| Questions on the material |
a. Copy the empathy passage word for word, beginning at the words "- Can you identify" and ending after "even betrays you?".
b. Write a continuation of the empathy passage, picking up after its last sentence.

EMPATHY seems to be so much like sensitivity and understanding, yet it is a slightly different quality. When we are sensitive, we are aware of our own emotions, bodily sensations and how we are interpreting a given event or response from someone else. When we are sensitive we also recognize that someone else’s response may be different from our own. When we understand how we and the other person are thinking and feelings, we can more easily choose how we want to respond. But without empathy, it can become an intellectual process. Without empathy, we may feel bothered, annoyed or even indifferent to someone else’s needs and desires.
You may have a strong INCENTIVE, INTENTION, PRESENT MOMENT awareness, DRIVE, inner ARCHITECT, PATIENCE, ability to SURRENDER, COMMITMENT, TRUST, DISCERNMENT, PASSION, DESIRE, CREATIVITY, SENSUALITY, SEXUAL EXPRESSION, COMPASSION, and COMMUNICATION. You PRACTICE relationships skills, you balance TOGETHERNESS and AUTONOMY, your SENSITIVITY. UNDERSTANDING, RECEPTIVITY, FORGIVENESS and ACCEPTANCE may be apparent. But do you have EMPATHY for yourself in your own struggles and for another person whose struggles may be different from your own?
Today’s question is: How much EMPATHY are you able to feel for others when they express emotions that make you uncomfortable or that you feel are exaggerated and unnecessary?
- Are you able to actually imagine and visualize what it must feel like to be another person, to live with their mindset and values?
- Can you identify with another person, tune in and actually feel similar emotions, without losing your own sense of self?
- Can you freely respond with compassion, interest, and understanding when you do not live up to your own expectations or when someone you are close to disappoints, hurts or even betrays you?
Ask yourself NOW: How easily and readily can I share EMPATHY with myself and others when life throws a curve ball and I am not feeling strong and centered?

| Material shown |

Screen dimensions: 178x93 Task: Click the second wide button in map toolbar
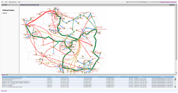click(x=27, y=5)
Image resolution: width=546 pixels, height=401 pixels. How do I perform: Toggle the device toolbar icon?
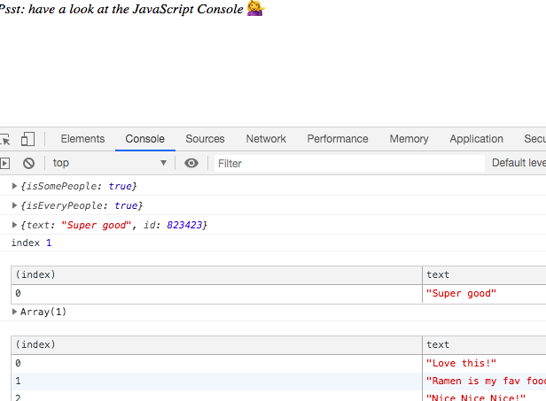click(x=28, y=139)
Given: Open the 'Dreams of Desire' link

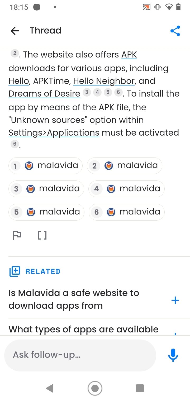Looking at the screenshot, I should pos(44,94).
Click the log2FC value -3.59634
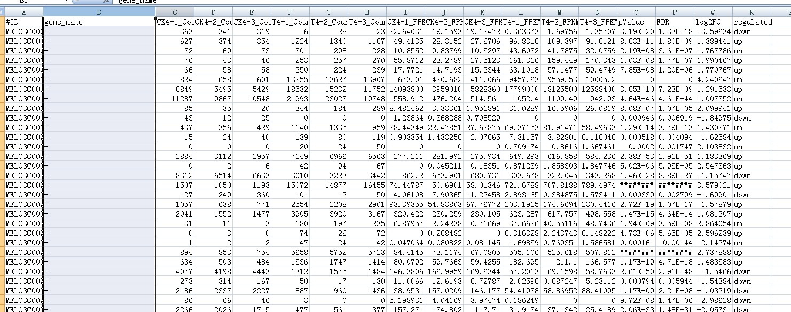The width and height of the screenshot is (791, 312). pos(713,31)
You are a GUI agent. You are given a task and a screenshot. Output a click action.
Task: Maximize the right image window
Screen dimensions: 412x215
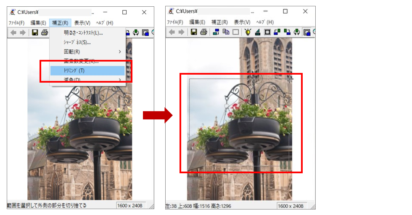(x=285, y=11)
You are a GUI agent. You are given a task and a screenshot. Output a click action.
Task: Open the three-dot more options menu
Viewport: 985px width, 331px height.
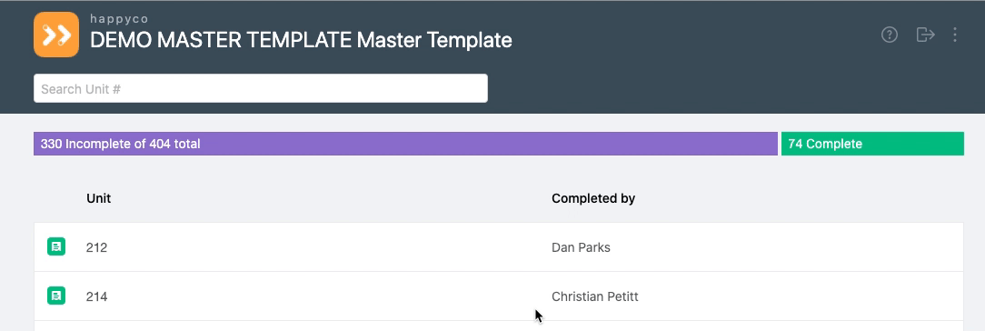955,35
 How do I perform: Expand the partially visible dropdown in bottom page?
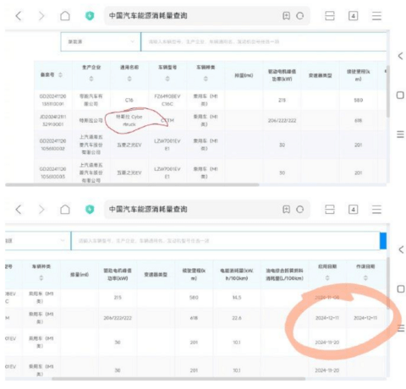[38, 241]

| Task answers |
a.
- Can you identify with another person, tune in and actually feel similar emotions, without losing your own sense of self?
- Can you freely respond with compassion, interest, and understanding when you do not live up to your own expectations or when someone you are close to disappoints, hurts or even betrays you?

b.
Research about what qualities are essential in a therapeutic relationship has indicated time and again that the most essential quality is EMPATHY. It is not the specific method or even the level of expertise and skill that can help to uplift and transform another person’s mindset. The one quality that helps a person to change is EMPATHY. Everybody wants to be loved and accepted and acknowledged for being exactly the way we are. Nobody wants to be expected to change to please another person. If we feel pressured and expected to change, the most natural thing to do is to adamantly resist. But when someone seems to know us at a really deep level, when someone seems to really “get who we are,” and when we feel understood, accepted, cared for and acknowledged, then we may be willing to let down our guard and make those small changes that are needed.
Relationships are built upon the complexity and interactions among all the different possible qualities, both positive and negative, that we can bring. Every quality is important, to some degree. It is really the balance among all the different possibilities that can lead to joy and happiness or sadness and emotional devastation.